November 18 2010 - 10:57 am

UPDATED: PDF Adder v3.2

PDF Adder v3.2 is a collection of three scripts (an applet, a droplet and a PDF Services workflow) that assist with adding and tagging PDFs in iTunes.

The latest version includes fixes to all three scripts, including a cancel loop bug and a misnamed bundle. I've also added Description to the tags you can apply. This is the PDF Services script in action, activated from the PDF popup in the Print Dialog:

I've written before on how the "Add as PDF to iTunes" workflow works great with Safari Reader and NetNewsWire.

September 16 2010 - 10:51 am

Take Your Album List WIth You

You probably know that you can use iTunes' Print command to create CD box labels and stuff, which I'm guessing not many people need much any more. You can also print a list of all your Albums, sorted by Artist. Big whoop? Well, instead of printing it to paper, use the PDF Service in PDF Adder to add the listing as a PDF to iTunes' Books library. It syncs to the iBooks app on your iPhone or iPad, too, so you can keep a portable list of all your albums with you. Update it once a month or so. Mine came to thirty-two pages! (Gotta work on my iPhone Cross-Country-Ski-Fingers Speed Scroll technique.)

BTW: I was reminded of album list printing when I heard Kirk chatting with Chuck Joiner about his new book, Take Control of iTunes 10: The FAQ (which will also sync nicely to your iBooks app).

August 28 2010 - 10:32 am

Add Pages ePubs to iTunes Automatically for iBooks Sync

The latest update to Pages.app allows docs to be exported in the ePub format. ePub is one of the formats that can be read by the iBooks app. Now, in order for documents to get onto your iPhone/iPad you have to add them to iTunes. By hand? No! Automatically with a Folder Action! Below is a script which you should save to your /Library/Scripts/Folder Action Scripts folder. Attach the script as a folder action to a designated "ePub Export" folder, which you will create. Whenever you "Export..." a Pages doc to that "ePub Export" folder, it will automatically be added to iTunes' Books library and eventually sync to your iPhone/iPad.
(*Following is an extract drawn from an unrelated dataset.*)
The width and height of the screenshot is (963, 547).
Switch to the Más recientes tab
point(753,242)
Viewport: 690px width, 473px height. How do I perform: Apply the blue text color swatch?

If your iTunes is set to "Copy files to iTunes Media folder when adding to library", then you may want to delete the original from the "ePub Export" folder; just un-comment the (* *) section in the script by removing the (* and *) and saving the script.

on adding folder items to my_folder after receiving the_files
	repeat with i from 1 to number of items in the_files
		set this_file to (item i of the_files)
		tell application "Finder"
			if (get name extension of this_file) is not "epub" then return
		end tell
		tell application "iTunes"
			try
				add this_file
				
				(*
				-- if you have iTunes set to 
				--"Copy files to iTunes Media folder when adding to library"
				-- then you might want to delete the original file...
				-- if so, remove comments from this block and 
				-- use the UNIX commands below to delete the file
				
				do shell script ("rm -f " & quoted form of  POSIX path of (this_file as text))
				
				*)
			end try
		end tell
	end repeat
end adding folder items to


More info on Folder Actions for iTunes is located here.

August 12 2010 - 10:37 am

NEW: Search Amazon Book Covers v1.0

Here's a pretty basic Search-Amazon-For-Art script. It grabs the name, artist, and genre tags from a single selected book-type track in iTunes and lets you choose which of those tags to use as keywords in a search for book cover artwork at Amazon Books. Search Amazon Book Covers currently pings the US Amazon site, but it can easily be mod'd to work with their other sites, or as the basis for a search of some other site.